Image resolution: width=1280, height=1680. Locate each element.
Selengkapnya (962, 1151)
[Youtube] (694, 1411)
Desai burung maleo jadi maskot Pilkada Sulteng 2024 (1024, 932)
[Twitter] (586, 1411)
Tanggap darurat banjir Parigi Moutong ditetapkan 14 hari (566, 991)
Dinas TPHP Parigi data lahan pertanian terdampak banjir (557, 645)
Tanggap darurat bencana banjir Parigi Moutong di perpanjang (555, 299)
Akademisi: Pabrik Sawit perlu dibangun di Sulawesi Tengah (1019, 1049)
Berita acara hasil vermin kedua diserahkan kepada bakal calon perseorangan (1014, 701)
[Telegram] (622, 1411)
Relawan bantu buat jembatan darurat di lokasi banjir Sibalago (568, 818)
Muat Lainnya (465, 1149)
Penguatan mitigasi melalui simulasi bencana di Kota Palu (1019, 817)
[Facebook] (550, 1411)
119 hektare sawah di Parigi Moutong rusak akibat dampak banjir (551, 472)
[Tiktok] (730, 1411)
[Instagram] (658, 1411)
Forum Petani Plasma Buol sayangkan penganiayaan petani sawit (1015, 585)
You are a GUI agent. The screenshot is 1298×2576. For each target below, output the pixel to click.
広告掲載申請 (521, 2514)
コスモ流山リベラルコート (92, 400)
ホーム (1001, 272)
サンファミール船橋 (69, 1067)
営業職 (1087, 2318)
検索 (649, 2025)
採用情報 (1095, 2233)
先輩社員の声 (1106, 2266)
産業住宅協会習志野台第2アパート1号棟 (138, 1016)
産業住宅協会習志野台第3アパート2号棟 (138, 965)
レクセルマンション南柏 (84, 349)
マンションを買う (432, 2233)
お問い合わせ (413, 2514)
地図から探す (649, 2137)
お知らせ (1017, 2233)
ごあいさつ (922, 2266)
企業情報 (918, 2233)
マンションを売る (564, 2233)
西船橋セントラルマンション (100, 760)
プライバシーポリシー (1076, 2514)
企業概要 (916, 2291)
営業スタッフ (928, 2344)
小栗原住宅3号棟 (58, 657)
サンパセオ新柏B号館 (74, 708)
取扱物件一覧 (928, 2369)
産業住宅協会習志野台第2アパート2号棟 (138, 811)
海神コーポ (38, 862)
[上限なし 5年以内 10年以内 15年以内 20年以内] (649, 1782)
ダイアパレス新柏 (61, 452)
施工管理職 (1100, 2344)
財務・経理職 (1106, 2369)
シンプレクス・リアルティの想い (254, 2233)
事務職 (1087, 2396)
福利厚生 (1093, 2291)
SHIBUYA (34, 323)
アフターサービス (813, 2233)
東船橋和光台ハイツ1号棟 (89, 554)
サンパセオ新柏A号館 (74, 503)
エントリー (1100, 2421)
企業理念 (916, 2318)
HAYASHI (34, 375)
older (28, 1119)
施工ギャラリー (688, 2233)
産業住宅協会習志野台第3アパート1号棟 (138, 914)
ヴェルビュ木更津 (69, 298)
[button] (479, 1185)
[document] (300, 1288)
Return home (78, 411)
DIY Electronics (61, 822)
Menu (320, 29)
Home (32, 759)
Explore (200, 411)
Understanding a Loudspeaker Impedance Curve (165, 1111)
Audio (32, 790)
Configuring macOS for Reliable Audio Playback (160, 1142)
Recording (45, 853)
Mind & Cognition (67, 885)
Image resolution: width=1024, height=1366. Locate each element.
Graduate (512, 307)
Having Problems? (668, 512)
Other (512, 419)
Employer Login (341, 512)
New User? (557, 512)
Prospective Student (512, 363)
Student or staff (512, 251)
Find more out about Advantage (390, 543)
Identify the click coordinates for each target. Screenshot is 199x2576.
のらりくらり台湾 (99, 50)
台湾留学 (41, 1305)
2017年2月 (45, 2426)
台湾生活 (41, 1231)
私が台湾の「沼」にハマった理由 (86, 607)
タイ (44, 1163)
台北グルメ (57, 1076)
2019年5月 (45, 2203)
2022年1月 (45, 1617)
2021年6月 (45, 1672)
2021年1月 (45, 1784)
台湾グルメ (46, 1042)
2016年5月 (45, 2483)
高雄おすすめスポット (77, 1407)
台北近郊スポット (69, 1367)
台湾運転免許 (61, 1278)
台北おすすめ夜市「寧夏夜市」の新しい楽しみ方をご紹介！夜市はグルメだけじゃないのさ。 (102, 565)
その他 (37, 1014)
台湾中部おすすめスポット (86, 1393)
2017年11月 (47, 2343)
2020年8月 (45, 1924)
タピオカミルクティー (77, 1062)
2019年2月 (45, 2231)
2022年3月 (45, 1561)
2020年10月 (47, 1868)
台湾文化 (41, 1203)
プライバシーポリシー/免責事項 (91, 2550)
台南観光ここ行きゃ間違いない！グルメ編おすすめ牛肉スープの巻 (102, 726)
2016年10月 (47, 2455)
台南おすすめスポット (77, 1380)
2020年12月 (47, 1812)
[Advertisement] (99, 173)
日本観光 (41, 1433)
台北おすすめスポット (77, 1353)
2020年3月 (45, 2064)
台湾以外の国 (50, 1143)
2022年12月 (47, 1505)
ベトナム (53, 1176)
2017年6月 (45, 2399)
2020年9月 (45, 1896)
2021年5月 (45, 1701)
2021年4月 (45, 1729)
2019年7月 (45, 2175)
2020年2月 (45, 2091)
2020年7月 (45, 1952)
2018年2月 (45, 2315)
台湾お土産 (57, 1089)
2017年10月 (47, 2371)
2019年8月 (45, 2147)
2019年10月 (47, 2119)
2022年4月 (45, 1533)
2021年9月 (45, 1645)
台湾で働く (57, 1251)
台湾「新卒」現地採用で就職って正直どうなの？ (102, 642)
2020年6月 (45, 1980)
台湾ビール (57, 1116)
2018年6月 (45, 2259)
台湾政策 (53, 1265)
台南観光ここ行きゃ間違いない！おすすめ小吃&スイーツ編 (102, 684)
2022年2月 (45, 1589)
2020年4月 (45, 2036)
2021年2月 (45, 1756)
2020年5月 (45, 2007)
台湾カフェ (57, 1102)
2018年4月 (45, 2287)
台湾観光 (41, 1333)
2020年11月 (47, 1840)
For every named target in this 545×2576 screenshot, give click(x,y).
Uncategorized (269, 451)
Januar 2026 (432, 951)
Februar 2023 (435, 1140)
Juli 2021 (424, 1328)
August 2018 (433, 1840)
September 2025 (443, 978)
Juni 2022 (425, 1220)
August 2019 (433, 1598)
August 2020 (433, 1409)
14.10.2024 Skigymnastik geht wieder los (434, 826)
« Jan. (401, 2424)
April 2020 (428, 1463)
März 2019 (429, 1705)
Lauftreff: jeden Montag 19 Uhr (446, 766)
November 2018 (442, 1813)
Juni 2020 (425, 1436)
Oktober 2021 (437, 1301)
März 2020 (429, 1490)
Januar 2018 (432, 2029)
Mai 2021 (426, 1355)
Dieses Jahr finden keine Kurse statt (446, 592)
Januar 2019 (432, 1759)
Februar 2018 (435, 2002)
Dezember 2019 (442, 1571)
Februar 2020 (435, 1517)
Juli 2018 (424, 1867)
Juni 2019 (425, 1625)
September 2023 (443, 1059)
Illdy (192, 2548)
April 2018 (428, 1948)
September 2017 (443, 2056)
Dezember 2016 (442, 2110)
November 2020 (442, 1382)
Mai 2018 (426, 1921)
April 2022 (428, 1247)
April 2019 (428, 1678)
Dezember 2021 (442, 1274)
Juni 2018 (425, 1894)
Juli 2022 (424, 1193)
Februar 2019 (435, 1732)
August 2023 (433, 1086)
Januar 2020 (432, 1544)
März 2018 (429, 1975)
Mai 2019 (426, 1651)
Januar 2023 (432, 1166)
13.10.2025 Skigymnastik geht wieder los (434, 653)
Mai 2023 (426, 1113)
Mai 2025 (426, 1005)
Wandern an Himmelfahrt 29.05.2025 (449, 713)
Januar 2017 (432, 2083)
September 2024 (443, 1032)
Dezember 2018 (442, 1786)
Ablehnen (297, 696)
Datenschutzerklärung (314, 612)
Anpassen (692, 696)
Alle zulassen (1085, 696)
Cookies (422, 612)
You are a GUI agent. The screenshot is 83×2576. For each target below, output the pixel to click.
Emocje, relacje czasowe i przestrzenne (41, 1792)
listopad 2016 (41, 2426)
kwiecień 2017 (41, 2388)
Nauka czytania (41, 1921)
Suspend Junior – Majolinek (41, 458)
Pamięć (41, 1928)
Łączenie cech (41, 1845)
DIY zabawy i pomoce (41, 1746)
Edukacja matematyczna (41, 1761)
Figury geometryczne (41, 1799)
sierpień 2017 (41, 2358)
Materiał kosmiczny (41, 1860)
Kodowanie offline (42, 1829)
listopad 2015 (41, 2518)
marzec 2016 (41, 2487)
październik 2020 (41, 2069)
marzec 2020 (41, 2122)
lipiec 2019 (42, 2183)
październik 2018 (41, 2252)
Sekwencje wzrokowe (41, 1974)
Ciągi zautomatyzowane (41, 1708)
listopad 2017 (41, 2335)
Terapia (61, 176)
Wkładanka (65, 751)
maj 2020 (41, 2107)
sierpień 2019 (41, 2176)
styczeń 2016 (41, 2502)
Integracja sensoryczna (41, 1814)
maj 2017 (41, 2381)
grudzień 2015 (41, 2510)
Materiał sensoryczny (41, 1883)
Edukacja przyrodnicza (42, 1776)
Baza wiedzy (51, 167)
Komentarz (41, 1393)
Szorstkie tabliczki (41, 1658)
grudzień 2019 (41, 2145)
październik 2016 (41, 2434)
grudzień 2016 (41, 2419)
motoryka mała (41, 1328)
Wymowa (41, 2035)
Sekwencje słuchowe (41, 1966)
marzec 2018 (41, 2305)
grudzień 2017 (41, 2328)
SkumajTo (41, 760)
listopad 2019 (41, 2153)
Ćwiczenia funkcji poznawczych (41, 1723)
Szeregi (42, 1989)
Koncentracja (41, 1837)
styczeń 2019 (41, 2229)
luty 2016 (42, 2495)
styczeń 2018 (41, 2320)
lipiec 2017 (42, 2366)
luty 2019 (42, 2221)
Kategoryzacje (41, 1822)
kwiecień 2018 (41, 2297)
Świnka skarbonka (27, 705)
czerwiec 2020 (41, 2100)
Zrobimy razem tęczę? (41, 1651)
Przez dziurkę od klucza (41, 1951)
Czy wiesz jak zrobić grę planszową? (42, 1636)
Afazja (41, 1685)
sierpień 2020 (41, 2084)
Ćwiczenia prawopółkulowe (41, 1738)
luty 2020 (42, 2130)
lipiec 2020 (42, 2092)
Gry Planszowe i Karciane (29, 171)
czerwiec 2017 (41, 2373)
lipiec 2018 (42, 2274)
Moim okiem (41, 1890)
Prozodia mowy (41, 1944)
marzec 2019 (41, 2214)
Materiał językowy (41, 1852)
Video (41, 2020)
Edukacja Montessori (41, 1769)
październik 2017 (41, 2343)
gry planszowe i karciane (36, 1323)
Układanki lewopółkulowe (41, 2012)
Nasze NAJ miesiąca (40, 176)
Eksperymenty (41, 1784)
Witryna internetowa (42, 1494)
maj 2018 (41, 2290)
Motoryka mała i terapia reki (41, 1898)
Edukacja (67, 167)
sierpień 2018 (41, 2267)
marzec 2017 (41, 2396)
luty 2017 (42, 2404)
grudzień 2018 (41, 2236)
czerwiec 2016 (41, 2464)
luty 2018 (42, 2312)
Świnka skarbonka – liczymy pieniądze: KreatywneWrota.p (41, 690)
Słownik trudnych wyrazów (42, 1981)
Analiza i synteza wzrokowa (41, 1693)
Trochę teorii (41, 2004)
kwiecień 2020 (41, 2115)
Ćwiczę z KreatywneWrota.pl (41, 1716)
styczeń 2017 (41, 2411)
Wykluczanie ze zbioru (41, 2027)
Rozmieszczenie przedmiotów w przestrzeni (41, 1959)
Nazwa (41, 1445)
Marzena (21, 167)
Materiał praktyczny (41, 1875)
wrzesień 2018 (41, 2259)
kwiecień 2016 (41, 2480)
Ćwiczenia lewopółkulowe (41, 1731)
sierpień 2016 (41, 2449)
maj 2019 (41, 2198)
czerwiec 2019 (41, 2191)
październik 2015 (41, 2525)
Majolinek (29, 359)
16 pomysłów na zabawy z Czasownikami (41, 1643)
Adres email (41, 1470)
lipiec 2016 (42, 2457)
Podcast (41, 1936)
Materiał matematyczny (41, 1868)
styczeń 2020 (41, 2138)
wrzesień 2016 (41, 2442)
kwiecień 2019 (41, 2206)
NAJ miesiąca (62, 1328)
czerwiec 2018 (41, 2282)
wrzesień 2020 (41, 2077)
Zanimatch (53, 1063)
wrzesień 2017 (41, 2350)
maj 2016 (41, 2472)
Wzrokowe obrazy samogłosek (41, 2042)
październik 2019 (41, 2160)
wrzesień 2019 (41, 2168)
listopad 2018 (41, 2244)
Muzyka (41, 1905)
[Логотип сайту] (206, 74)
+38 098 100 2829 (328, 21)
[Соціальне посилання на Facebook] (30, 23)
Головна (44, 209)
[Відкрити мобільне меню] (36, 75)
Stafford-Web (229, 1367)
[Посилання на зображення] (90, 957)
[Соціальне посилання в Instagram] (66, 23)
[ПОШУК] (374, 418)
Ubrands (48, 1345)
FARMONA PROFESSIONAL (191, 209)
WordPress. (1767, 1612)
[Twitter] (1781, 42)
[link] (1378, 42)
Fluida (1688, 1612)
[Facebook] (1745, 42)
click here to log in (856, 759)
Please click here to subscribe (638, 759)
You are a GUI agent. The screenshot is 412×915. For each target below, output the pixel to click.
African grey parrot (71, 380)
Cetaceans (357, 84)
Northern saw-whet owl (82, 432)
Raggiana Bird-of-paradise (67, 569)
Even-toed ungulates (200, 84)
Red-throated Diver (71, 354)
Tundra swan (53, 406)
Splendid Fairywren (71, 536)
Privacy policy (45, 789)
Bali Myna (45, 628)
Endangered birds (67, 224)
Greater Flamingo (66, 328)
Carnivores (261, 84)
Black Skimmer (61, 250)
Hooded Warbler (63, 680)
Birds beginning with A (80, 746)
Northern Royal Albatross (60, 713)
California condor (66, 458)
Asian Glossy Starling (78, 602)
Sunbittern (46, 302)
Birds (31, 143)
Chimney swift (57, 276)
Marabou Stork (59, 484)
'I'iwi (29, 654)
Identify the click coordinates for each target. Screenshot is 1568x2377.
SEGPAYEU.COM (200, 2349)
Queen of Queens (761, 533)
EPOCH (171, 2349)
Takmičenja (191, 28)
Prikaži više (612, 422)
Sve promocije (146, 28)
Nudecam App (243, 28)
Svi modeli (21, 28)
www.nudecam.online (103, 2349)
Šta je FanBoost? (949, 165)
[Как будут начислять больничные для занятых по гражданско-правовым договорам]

════════════════

For the listing above, identify each line bearing "Соціальне".

▶ **SOLVED EXERCISE**
[Соціальне посилання на Facebook] (30, 23)
[Соціальне посилання в Instagram] (66, 23)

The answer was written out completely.